▶ **Task requirements**: Give back, word for word, the lines in the listing below from the one holding "Task: Click the 雁峰区卫生健康局" down to the one holding "Given: Filter songs by letter M", both ends included.
##############################
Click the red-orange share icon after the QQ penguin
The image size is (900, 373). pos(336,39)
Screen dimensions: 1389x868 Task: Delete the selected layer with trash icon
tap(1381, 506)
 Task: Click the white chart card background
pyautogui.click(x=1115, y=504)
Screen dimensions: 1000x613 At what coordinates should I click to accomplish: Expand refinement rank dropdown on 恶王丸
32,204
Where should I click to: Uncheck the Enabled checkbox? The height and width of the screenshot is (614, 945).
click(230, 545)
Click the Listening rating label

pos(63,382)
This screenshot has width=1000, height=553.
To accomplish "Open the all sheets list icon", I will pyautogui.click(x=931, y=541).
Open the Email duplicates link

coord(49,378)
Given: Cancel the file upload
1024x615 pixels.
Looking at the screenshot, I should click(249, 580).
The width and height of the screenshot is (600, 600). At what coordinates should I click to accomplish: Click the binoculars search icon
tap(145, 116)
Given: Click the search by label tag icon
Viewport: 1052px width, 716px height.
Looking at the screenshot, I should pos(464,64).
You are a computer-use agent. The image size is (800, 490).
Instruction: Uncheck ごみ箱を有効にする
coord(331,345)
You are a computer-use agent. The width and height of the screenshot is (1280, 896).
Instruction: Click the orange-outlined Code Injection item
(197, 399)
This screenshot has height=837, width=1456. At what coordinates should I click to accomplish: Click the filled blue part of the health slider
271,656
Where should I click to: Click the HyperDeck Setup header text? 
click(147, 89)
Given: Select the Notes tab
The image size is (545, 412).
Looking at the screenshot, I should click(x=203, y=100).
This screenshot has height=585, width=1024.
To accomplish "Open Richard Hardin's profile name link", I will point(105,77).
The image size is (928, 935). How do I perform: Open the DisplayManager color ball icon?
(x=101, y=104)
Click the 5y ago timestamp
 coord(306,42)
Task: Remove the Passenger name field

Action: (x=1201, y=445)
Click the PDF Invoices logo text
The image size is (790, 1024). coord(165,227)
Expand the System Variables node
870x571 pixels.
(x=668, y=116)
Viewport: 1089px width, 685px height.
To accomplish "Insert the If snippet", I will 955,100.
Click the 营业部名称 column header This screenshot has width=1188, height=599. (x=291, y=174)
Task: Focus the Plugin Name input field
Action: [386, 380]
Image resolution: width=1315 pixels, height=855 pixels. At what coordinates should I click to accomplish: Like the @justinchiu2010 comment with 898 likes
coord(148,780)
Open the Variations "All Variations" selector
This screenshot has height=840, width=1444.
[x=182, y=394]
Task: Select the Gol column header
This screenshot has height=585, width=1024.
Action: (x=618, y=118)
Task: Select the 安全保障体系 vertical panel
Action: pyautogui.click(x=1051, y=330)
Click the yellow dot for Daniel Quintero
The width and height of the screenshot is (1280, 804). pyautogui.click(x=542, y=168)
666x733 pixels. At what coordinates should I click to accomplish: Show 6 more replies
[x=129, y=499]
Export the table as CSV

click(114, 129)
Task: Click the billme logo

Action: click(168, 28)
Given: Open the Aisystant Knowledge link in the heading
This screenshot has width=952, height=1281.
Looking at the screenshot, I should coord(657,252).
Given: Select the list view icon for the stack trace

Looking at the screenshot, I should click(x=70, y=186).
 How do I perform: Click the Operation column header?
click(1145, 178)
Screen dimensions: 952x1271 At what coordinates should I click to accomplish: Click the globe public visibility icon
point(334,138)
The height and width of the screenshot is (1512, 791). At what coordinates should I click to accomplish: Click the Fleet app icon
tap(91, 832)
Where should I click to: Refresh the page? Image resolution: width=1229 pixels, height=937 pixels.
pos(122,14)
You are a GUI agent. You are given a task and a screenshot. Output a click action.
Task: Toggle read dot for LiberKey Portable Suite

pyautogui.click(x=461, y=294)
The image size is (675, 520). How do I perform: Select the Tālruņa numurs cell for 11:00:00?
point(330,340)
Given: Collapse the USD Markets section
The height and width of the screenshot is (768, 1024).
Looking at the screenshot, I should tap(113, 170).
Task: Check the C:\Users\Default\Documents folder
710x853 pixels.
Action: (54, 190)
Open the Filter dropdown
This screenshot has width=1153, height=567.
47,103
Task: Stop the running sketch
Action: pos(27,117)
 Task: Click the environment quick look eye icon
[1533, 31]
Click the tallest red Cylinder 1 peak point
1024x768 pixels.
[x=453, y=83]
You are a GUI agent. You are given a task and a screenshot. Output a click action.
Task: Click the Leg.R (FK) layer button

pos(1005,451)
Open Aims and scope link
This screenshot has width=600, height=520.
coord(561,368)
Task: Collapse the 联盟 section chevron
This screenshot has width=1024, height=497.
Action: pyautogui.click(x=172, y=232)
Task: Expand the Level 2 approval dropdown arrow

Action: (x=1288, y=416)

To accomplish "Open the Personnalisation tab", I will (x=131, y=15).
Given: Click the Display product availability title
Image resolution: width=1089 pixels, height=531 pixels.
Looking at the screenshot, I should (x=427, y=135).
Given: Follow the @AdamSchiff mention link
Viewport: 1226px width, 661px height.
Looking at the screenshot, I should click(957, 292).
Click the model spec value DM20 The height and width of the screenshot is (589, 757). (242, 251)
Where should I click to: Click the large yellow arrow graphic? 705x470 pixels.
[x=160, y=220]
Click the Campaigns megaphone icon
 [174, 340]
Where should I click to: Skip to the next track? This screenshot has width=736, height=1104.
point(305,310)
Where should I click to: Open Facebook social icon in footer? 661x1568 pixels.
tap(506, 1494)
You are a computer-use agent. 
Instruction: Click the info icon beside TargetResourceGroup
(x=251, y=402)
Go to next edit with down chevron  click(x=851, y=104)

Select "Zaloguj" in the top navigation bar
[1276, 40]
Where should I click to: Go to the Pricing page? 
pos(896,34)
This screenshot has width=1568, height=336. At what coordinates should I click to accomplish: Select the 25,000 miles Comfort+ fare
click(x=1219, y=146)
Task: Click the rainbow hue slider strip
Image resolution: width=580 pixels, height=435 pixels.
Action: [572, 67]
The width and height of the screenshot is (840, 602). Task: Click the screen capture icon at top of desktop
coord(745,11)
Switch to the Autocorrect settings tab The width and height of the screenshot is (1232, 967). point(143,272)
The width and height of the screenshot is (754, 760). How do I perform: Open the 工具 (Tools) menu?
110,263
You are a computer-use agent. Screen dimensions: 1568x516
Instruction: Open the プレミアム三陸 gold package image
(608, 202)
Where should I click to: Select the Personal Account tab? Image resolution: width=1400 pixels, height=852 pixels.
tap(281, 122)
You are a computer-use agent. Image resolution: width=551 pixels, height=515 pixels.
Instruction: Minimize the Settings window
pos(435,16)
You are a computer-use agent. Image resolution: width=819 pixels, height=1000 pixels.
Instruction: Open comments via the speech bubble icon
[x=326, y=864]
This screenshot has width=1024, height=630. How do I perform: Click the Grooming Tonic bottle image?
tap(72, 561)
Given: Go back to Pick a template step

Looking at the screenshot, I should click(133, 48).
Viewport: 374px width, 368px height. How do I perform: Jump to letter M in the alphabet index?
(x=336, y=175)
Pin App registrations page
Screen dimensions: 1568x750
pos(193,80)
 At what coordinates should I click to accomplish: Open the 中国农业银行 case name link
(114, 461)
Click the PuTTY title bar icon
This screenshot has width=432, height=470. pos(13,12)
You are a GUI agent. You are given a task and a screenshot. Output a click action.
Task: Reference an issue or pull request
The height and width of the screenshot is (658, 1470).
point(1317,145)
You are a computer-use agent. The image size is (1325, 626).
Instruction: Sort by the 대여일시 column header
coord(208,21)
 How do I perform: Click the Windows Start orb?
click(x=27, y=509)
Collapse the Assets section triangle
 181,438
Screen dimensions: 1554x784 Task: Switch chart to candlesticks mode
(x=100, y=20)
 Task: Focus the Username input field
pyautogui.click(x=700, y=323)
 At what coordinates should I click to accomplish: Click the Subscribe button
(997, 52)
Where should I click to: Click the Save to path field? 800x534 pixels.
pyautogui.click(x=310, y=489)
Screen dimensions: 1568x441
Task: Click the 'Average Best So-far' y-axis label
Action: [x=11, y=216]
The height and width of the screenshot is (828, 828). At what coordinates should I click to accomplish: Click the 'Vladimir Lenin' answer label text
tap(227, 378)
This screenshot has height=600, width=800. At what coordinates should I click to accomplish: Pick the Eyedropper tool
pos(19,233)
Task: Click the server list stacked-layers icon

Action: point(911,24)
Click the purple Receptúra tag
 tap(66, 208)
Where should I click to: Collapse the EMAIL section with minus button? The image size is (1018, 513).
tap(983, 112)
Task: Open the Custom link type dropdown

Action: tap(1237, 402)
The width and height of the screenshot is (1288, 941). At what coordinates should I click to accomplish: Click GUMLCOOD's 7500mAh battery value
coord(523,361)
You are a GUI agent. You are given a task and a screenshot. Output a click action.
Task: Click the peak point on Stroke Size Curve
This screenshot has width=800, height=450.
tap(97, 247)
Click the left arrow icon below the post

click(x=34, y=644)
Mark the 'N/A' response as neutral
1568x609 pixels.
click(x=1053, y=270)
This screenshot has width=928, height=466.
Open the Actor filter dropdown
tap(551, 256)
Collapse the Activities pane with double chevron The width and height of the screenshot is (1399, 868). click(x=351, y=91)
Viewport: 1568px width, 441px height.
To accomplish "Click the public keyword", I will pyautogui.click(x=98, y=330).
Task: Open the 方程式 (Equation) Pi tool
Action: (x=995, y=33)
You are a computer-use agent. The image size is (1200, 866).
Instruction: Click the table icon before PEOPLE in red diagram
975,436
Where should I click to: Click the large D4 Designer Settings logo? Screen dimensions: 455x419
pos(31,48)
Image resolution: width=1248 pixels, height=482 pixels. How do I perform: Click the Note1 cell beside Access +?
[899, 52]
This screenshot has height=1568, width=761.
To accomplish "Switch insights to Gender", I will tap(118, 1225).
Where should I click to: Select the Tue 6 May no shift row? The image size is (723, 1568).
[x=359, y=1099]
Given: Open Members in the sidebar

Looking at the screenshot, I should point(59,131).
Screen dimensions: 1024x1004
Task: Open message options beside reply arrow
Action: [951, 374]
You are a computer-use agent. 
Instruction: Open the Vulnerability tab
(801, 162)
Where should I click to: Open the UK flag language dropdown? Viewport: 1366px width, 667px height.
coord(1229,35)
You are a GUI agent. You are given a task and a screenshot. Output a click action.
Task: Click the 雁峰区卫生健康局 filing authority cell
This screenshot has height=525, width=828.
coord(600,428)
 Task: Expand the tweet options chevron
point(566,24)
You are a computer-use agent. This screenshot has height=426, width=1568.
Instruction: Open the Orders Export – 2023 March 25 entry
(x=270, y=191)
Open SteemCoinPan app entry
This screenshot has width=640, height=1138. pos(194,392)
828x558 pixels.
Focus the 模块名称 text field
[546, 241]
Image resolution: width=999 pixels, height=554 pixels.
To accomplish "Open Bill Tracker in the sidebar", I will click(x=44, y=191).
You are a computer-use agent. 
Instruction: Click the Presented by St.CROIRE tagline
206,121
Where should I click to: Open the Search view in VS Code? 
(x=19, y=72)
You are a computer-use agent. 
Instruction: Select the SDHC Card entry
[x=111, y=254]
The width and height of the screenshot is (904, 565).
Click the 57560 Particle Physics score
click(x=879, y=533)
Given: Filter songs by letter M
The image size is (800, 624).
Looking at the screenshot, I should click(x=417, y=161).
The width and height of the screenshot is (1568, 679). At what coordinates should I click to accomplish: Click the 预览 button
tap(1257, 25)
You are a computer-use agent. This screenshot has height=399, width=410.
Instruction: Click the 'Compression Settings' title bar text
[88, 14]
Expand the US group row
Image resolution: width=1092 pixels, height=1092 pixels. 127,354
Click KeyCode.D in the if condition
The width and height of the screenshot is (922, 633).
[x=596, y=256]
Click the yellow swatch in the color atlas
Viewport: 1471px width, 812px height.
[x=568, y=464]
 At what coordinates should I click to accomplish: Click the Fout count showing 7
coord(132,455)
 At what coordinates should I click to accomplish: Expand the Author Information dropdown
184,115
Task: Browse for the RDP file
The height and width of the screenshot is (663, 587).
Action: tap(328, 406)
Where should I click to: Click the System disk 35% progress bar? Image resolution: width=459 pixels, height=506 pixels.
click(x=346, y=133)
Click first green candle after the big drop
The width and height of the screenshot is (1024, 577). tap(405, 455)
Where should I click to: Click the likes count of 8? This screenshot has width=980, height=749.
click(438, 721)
##############################
▶ **Exercise solution**:
Task: Click the 雁峰区卫生健康局 filing authority cell
This screenshot has height=525, width=828.
coord(600,428)
 Task: Expand the tweet options chevron
point(566,24)
You are a computer-use agent. This screenshot has height=426, width=1568.
Instruction: Open the Orders Export – 2023 March 25 entry
(x=270, y=191)
Open SteemCoinPan app entry
This screenshot has width=640, height=1138. pos(194,392)
828x558 pixels.
Focus the 模块名称 text field
[546, 241]
Image resolution: width=999 pixels, height=554 pixels.
To accomplish "Open Bill Tracker in the sidebar", I will click(x=44, y=191).
You are a computer-use agent. 
Instruction: Click the Presented by St.CROIRE tagline
206,121
Where should I click to: Open the Search view in VS Code? 
(x=19, y=72)
You are a computer-use agent. 
Instruction: Select the SDHC Card entry
[x=111, y=254]
The width and height of the screenshot is (904, 565).
Click the 57560 Particle Physics score
click(x=879, y=533)
Given: Filter songs by letter M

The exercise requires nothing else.